Билло и Колло… Краем уха он слышал почти бессвязные речи Колло д’Эрбуа, рассказывающего о том, что происходило в Якобинском клубе этим вечером, и чувство горечи за нерешительного Робеспьера все больше переполняло Сен-Жюста:
– …Ну а после той речи они его приветствовали так, что, казалось, рухнут монастырские стены. А он в ответ: «Это мое завещание, братья! Сегодня в Конвенте я видел союз разбойников (это он про нас, несогласных самим класть свои головы под нож тирании!), и число этих разбойников так велико, что я вряд ли избегну смерти от них!» И далее как обычно: «Умираю за свободу без сожаления! Оставляю вам свои куцые добродетели, храните память о добродетельном Робеспьере!» А они: «Мы все умрем за тебя! Долой Конвент!» Тут мы с Билло не выдержали, хотели выступить, но они накинулись на нас, как стая гончих. А тихоня Дюма! «Почему эти люди (это мы с Билло!), которые столько молчали, теперь хотят выступить?!» Бей их! Но я еще слышал, когда нас вышвыривали из дверей, крики: «Повторим славные дни второго июня девяносто третьего года! Очистим Конвент!» Они все подступили к тирану – и Дюма, и Флерио, и оба Пейяна. Но вы же сами знаете, каков он трус. Другой бы на его месте… а он опять заладил что-то о свободе, как он ее понимает, да еще – вот! – о чаше с ядом. Цикута! Просто смешно. Кричит: «Остается только выпить цикуту, если свобода погибнет!» И тут же мерзавец Давид поддерживает самозваного Сократа: «Выпью эту цикуту
вместе с тобой!» И сам так и рвется в первые ряды и голосит восторженно… Совсем помешался.
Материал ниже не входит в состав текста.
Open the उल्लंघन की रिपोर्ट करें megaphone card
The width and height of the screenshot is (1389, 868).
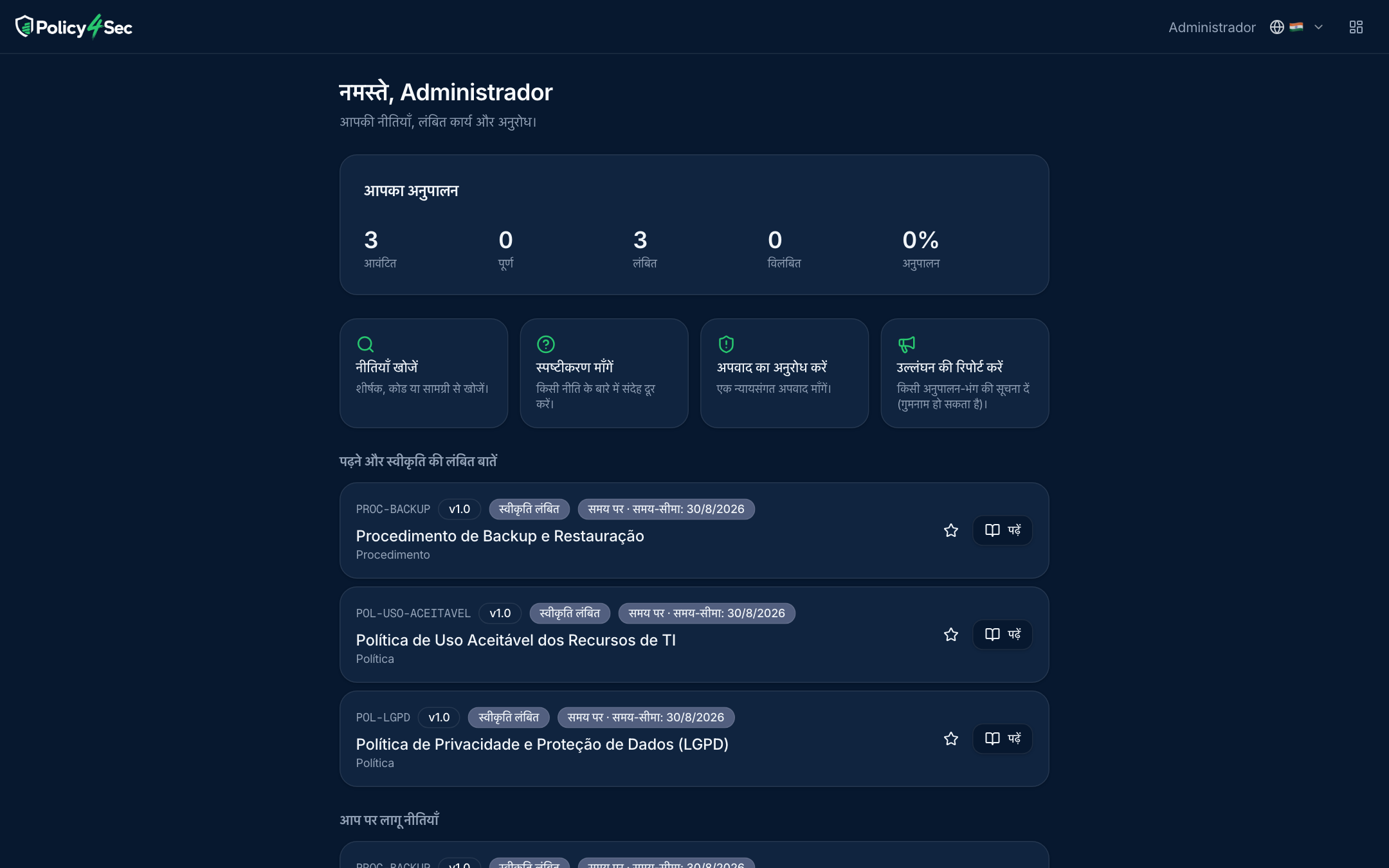pyautogui.click(x=965, y=373)
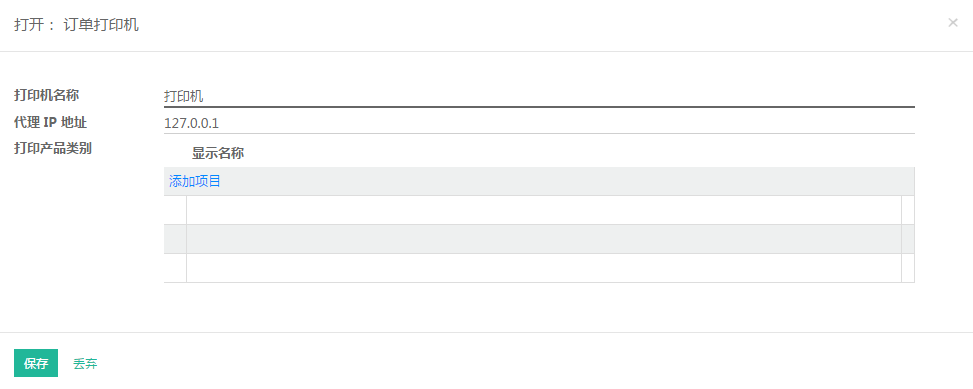Click the 保存 button
This screenshot has height=389, width=973.
coord(36,363)
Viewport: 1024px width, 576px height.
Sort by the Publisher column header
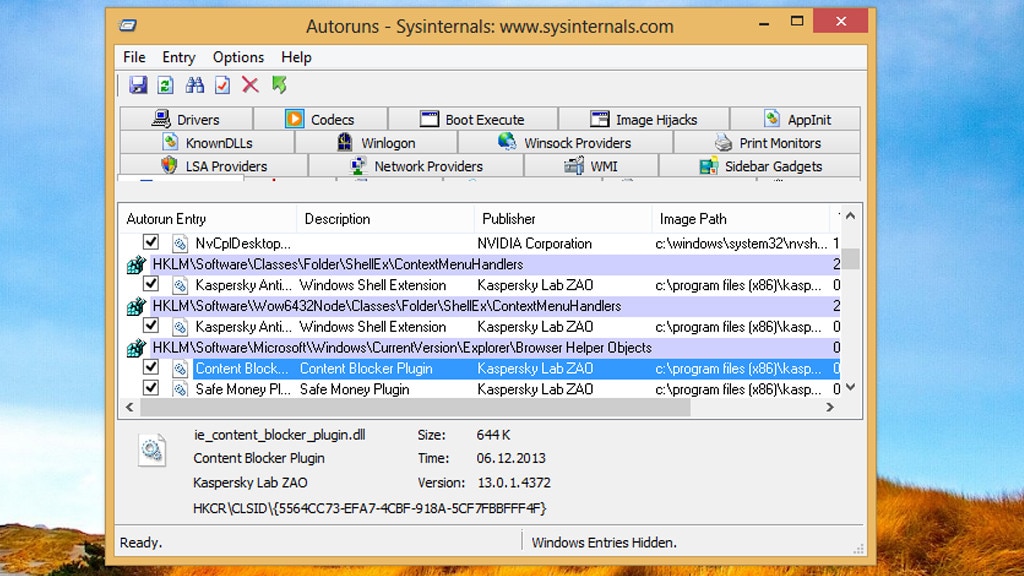point(509,219)
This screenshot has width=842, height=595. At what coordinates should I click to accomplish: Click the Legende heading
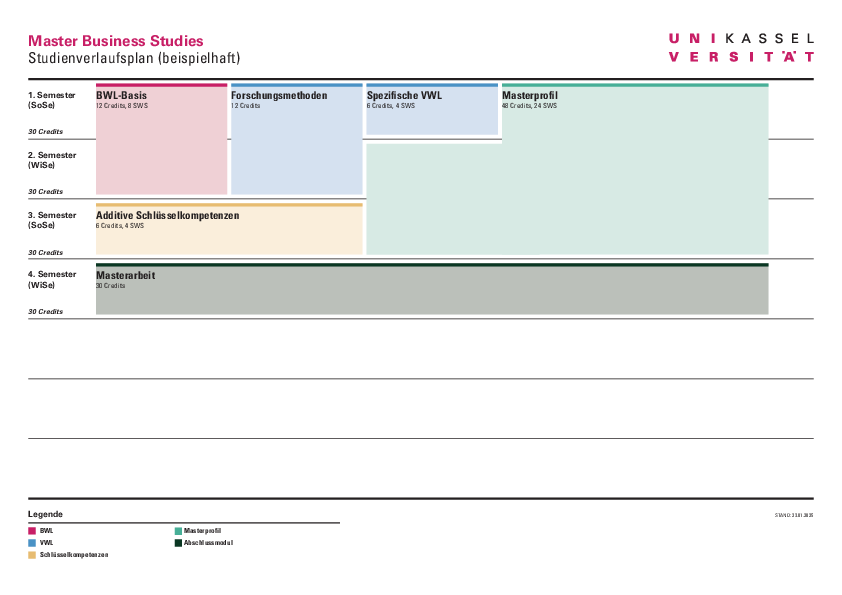[45, 513]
Но и наш Билло не отстает: «Свобода погибнет, но погибнет из-за вас! Остается только завернуться в плащ, пасть ничком и принять на себя удары кинжалов!» Нашел что вспоминать! Билло, ты же не Цезарь. Пусть уж лучше наш Цезарь-Максимилиан завернется в свою погребальную тогу… Эй, Билло, ты слышишь? Ну ладно, не притворяйся спящим! Скажи что-нибудь, Билло…
Но Билло-Варрен лежал на походной складной кровати у стены в углу залы и не отвечал – то ли спал, то ли притворялся спящим, а Колло продолжал вспоминать все новые и новые подробности бурного заседания клуба, но Сен-Жюст уже не слушал.
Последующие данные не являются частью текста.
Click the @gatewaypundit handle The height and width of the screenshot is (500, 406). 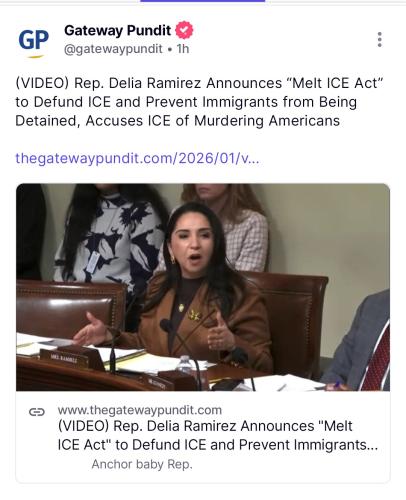tap(113, 49)
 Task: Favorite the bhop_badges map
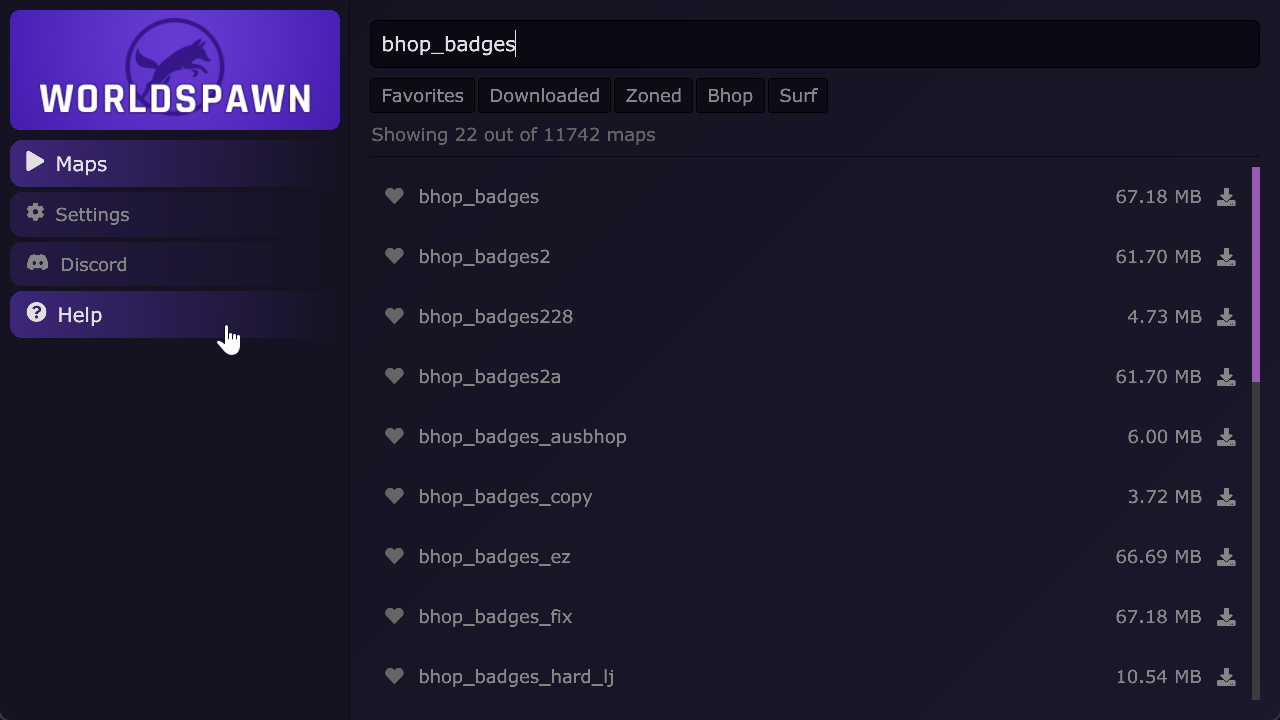(x=394, y=196)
«Если народ полюбит добродетель и воздержанность, если вы дадите землю всем обездоленным, тогда я признаю, что вы совершили революцию. Но если пороки восторжествуют, если новая знать займет место прежней, если кара не настигнет тайных заговорщиков, нам останется обратиться в ничто; значит, революции не было; значит, нечего ждать на земле ни счастья, ни добродетели».
Новый голос включился в разговор негромко переговаривающихся членов Комитета.
– Ну что, вы уже слышали? – Лоран Лекуантр выглядел встревоженным. – Вся мэрия в движении. И якобинцы. А, вижу, вижу, Колло, знаю, вы там были. Так что же делает Комитет общественного спасения для собственного спасения? Как так у них нет полномочий? А разве Анрио смотрел на свои полномочия 31 мая – 2 июня, когда вел секции к Конвенту?
– Лекуантр прав, – сухо бросил Карно, – надо выписать ордера на арест Анрио и Флерио-Леско.
Члены Комитета нерешительно переглянулись – у них не было уверенности в своих силах. Все же Барер решился.
– А что, – сказал он не очень уверенным голосом, – пожалуй, граждане, если не арестовать, то сместить мэра Парижа и главный штаб Национальной гвардии нам не помешает. По крайней мере, до выяснения обстоятельств… А, коллеги?